JOHN SOLOMON: It also may be worth examining whether there are normal production elements that may unnecessarily deceive listeners, for example this is how All Things Considered's Melissa Block introduced a report on President Bush's visit to Singapore last month.
MELISSA BLOCK: NPR's Vicki O'Hara is traveling with the president and joins us now from Singapore. Vicki, the center piece of this trip to Asia for the president was the annual...
JOHN SOLOMON: Kern and Dvorkin agreed that the use of "joins us" in an introduction strongly implies that the interview is live when in fact it may have been taped hours before.
JEFFREY DVORKIN: I think it's a morally slippery slope. I think it makes more sense to say "we spoke to Vicki O'Hara a few hours ago," - boom - and you take that. The idea of being live is a construct and almost a vanity of the electronic media now.
JOHN SOLOMON: But again, has any real harm been done? Neither Kern, the former executive producer of All Things Considered, nor the producers here at OTM remember getting even one complaint from a source about how an interview was cut, which is remarkable, considering how much editing is done. In fact, the most important reason to be more open about the production process may be as a vaccination in the event of such a complaint in the future. It might help avoid the massive self-flagellation that the New York Times has recently gone through.

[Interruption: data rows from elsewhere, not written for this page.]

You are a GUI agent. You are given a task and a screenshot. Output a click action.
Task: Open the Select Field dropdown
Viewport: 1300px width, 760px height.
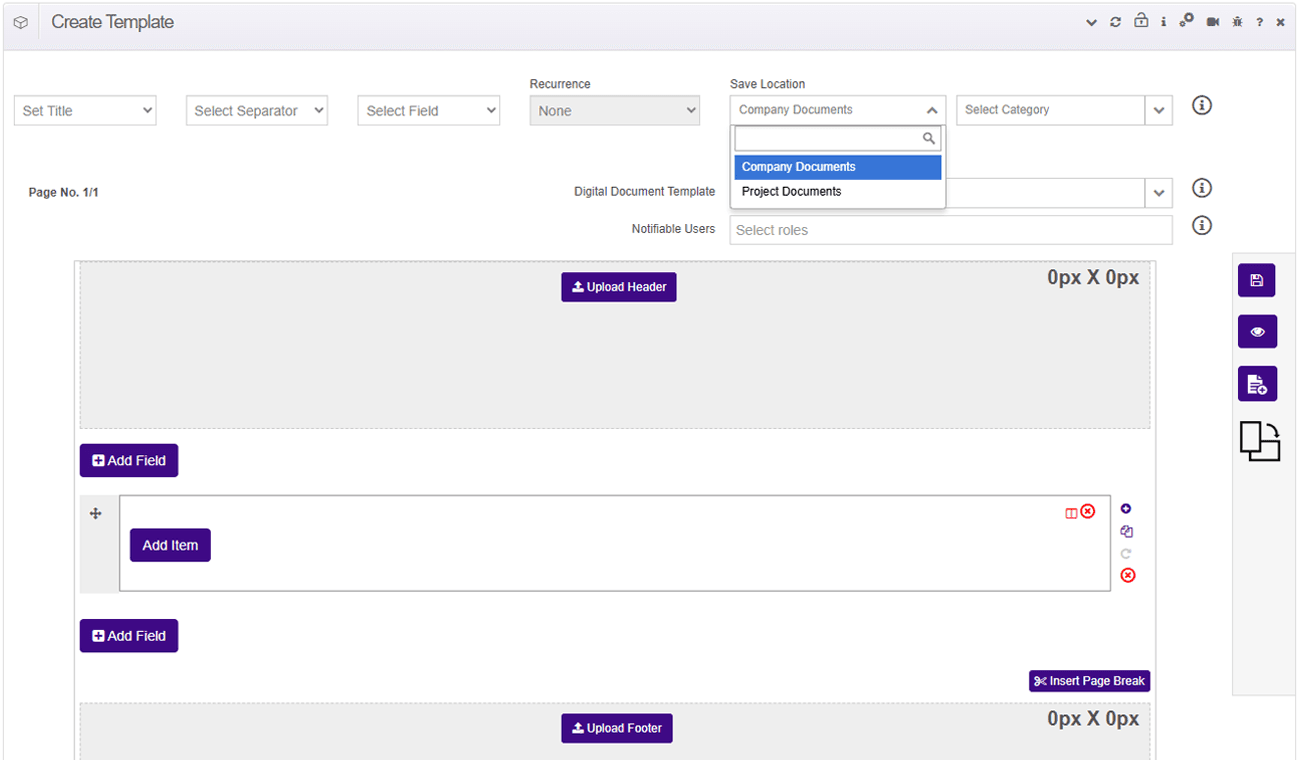[429, 111]
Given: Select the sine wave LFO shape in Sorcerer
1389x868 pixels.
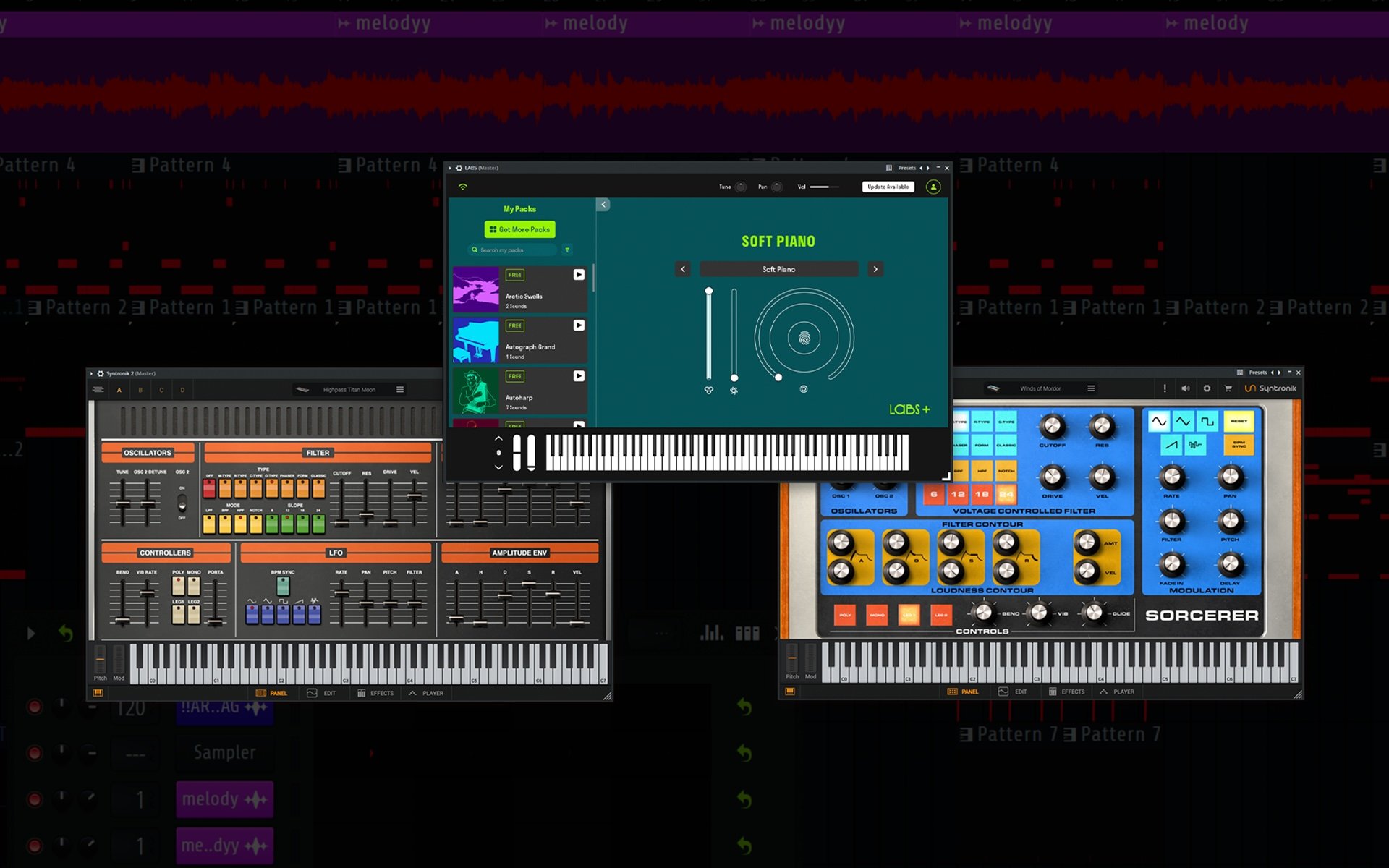Looking at the screenshot, I should [1159, 421].
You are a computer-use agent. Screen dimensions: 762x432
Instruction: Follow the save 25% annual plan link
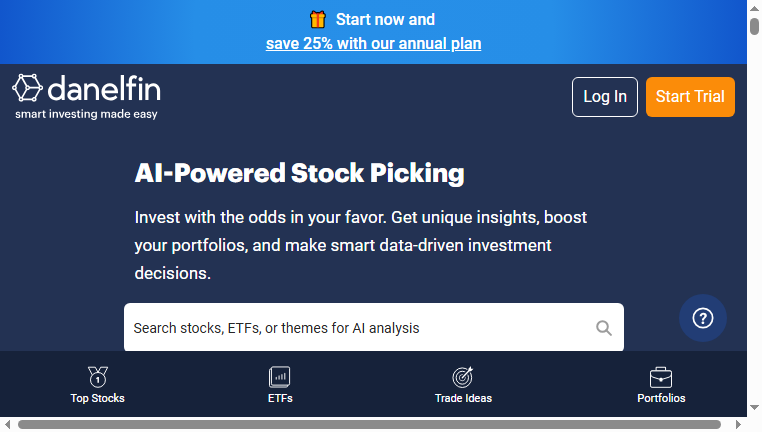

DAVID CARR: As soon as there's a scandal that pops up where somebody's quote got cleaned up and ended up saying exactly the opposite thing of what they intended to say, well then of course we'll all be on some big fatwah about audio rigor and what-- but in the meantime, amongst the list of sort of journalistic mis-and-malfeasance I think it's below misdemeanor and just above jaywalking. Now you make sure and clean up my quotes so that they sound good, won't you?
JOHN SOLOMON: They do it for me, David. So I'll do it for you. For On the Media this-- whoops-- um--for John Sol-- [LAUGHS] -- okay, one more time. For On the Media, this is John Solomon.